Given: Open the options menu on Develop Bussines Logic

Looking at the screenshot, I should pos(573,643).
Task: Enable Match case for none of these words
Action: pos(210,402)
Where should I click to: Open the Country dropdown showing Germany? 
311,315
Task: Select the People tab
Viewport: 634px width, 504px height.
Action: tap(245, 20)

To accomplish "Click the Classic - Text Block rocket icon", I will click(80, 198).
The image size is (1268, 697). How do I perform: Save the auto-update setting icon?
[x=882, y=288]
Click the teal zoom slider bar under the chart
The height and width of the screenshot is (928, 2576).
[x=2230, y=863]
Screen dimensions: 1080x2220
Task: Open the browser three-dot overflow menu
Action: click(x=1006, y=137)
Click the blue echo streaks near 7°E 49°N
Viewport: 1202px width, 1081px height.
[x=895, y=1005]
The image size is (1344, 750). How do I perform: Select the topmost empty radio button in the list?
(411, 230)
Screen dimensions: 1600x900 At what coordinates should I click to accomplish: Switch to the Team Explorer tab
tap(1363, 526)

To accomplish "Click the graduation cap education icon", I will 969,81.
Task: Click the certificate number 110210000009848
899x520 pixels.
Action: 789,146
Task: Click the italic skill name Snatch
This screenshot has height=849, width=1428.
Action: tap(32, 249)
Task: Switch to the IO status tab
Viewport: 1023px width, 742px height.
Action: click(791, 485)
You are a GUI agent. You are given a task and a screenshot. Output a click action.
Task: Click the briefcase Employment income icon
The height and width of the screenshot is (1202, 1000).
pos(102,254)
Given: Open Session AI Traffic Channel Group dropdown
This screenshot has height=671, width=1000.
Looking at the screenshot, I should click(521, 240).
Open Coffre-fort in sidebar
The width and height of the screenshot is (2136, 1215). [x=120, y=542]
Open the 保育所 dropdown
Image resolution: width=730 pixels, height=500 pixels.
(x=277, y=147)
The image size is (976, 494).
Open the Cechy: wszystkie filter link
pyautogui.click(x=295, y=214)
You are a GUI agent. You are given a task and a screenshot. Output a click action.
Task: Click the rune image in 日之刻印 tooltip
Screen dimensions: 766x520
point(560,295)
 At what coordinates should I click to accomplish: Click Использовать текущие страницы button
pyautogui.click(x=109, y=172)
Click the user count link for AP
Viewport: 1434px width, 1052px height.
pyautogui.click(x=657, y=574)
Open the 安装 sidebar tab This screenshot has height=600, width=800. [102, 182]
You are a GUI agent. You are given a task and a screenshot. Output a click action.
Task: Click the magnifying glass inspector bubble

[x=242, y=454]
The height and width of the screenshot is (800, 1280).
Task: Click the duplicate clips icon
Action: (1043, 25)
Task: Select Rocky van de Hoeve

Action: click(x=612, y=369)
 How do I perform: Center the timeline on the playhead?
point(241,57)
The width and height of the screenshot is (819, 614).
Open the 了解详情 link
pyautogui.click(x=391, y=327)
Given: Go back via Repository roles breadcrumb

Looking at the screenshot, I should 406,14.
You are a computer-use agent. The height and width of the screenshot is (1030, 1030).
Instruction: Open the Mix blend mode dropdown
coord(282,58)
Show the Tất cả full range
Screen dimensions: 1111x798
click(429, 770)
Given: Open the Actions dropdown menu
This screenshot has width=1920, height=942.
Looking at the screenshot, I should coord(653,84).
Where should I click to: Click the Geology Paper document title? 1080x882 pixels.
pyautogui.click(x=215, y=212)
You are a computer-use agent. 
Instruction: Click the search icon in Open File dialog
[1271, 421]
==*==
*Requirements*:
Please update the entries from the line with "I will 969,81." to the line with "Open the 安装": replace "Viewport" with "Display area" and keep everything else unchanged.

*Answer for this exercise*:
To accomplish "Click the graduation cap education icon", I will 969,81.
Task: Click the certificate number 110210000009848
899x520 pixels.
Action: 789,146
Task: Click the italic skill name Snatch
This screenshot has height=849, width=1428.
Action: tap(32, 249)
Task: Switch to the IO status tab
Display area: 1023px width, 742px height.
Action: click(791, 485)
You are a GUI agent. You are given a task and a screenshot. Output a click action.
Task: Click the briefcase Employment income icon
The height and width of the screenshot is (1202, 1000).
pos(102,254)
Given: Open Session AI Traffic Channel Group dropdown
This screenshot has height=671, width=1000.
Looking at the screenshot, I should click(521, 240).
Open Coffre-fort in sidebar
The width and height of the screenshot is (2136, 1215). [x=120, y=542]
Open the 保育所 dropdown
Image resolution: width=730 pixels, height=500 pixels.
(x=277, y=147)
The image size is (976, 494).
Open the Cechy: wszystkie filter link
pyautogui.click(x=295, y=214)
You are a GUI agent. You are given a task and a screenshot. Output a click action.
Task: Click the rune image in 日之刻印 tooltip
Screen dimensions: 766x520
point(560,295)
 At what coordinates should I click to accomplish: Click Использовать текущие страницы button
pyautogui.click(x=109, y=172)
Click the user count link for AP
Display area: 1434px width, 1052px height.
pyautogui.click(x=657, y=574)
Open the 安装 sidebar tab This screenshot has height=600, width=800. [102, 182]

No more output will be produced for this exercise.